Sorry, the docs probably are a bit vague. When flattened into the root, they are flattened into a unique field defined by their full dot path. E.g. it'll generate a field on the root called foo.bar.baz: [1,2,3], whereas a second field would generate a field called foo.bar.not_baz: [10,20,30]

Here is a simple demo, which shows that include_in_root collapses to the same thing. It uses a simple sum and a nested sum:

PUT nested_test
{
   "mappings": {
      "test": {
         "properties": {
            "foo": {
               "type": "nested",
               "include_in_root": true,
               "properties": {
                  "numbers": {
                     "type": "integer"
                  },
                  "other_numbers": {
                     "type": "integer"
                  }
               }
            }
         }
      }
   }
}

POST /nested_test/test/
{
   "foo": [
      {
         "numbers": 1,
         "other_numbers": 10
      },
      {
         "numbers": 2,
         "other_numbers": 20
      }
   ]
}

GET /nested_test/test/_search
{
   "size": 0,
   "aggs": {
      "root_sum": {
         "sum": {
            "field": "foo.numbers"
         }
      },
      "root_sum_other": {
         "sum": {
            "field": "foo.other_numbers"
         }
      },
      "nested_sum": {
         "nested": {
            "path": "foo"
         },
         "aggs": {
            "sum": {
               "sum": {
                  "field": "foo.numbers"
               }
            }
         }
      },
      "nested_sum_other": {
         "nested": {
            "path": "foo"
         },
         "aggs": {
            "sum": {
               "sum": {
                  "field": "foo.other_numbers"
               }
            }
         }
      }
   }
}

And the output (note that root_sum + nested_sum are equal to 3, while root_sum_other + nested_sum_other are equal to 30):

{
   "aggregations": {
      "root_sum": {
         "value": 3
      },
      "nested_sum": {
         "doc_count": 2,
         "sum": {
            "value": 3
         }
      },
      "root_sum_other": {
         "value": 30
      },
      "nested_sum_other": {
         "doc_count": 2,
         "sum": {
            "value": 30
         }
      }
   }
}

But I can see how this might not work, since you are storing key:value pairs in the nested docs. So all value fields would be collapsed together.

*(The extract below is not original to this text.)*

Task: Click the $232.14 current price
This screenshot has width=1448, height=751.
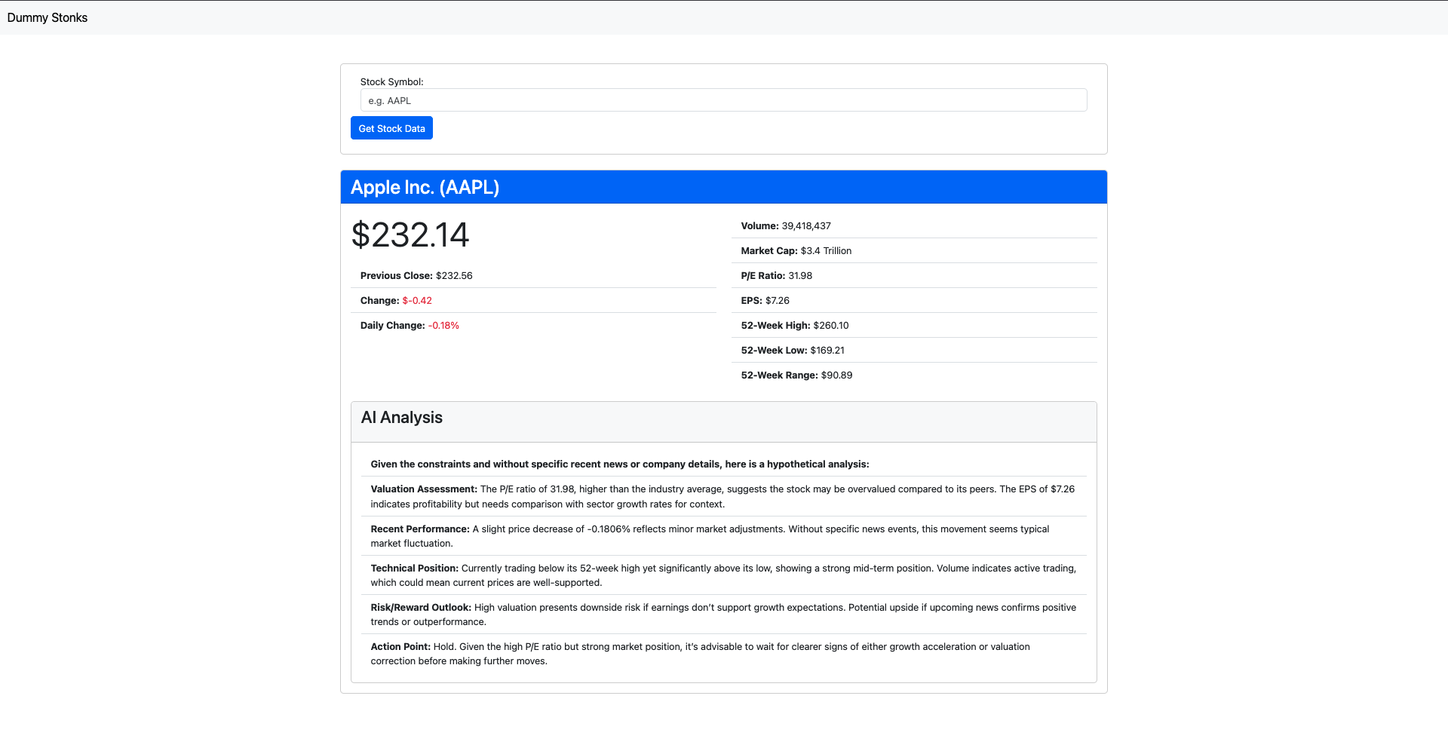Action: point(410,234)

Yeah, that's fair. It's possible you may be stuck with scripts, unless you can split tenants into their own index (to isolate the mappings).

Could you instead update counts at index-time, so that summing isn't needed? E.g. when updating a document, instead of appending a new nested object, you just update the sum?

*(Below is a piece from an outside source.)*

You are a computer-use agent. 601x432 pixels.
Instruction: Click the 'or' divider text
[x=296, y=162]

Related, Mark Harwood's "entity-centric indexing" may be the right approach here:

https://www.elastic.co/elasticon/2015/sf/building-entity-centric-indexes
https://www.elastic.co/videos/entity-centric-indexing-london-meetup-sep-2014

We could do that, but we need to be able to allow adding/deleting these 'names' at will. So adding a 'name' would mean updating the sum on every document. Right now, since we have the individual name value pairs, we are able to choose the 'names' that need to be sum up at query time. (while indexing all name value pairs initially)

The entity centric indexing sounds interesting. I'll take a deeper look at it.

Hi Folks
Is there any way by which i can access the results of aggregation in post filter scripts.
I want to filter out aggregation results that are lesser than some numbers.

Example i want to count distinct number of documents using cardinality type and show only results that have cardinatlity > 3

many thanks Kumar

Hello.

I was interested in this discussion since it's performance related discussion for script aggregation.

I appreciate if Rajagopal-san's team update the result of how Rajagopal-san's team eventually managed the aggregation.

Sounds like you may be looking for Bucket Selector Aggs: https://www.elastic.co/guide/en/elasticsearch/reference/master/search-aggregations-pipeline-bucket-selector-aggregation.html

Update: we eventually figured out a way to use a nested query in our aggregation, avoiding scripting altogether. We are planning to re-index the nested field so it's a not_analyzed string, so we can employ term queries to match the names we want.

Thanks everyone for your help!

thanks fwen, Managed to use the bucket-selector and it works fine.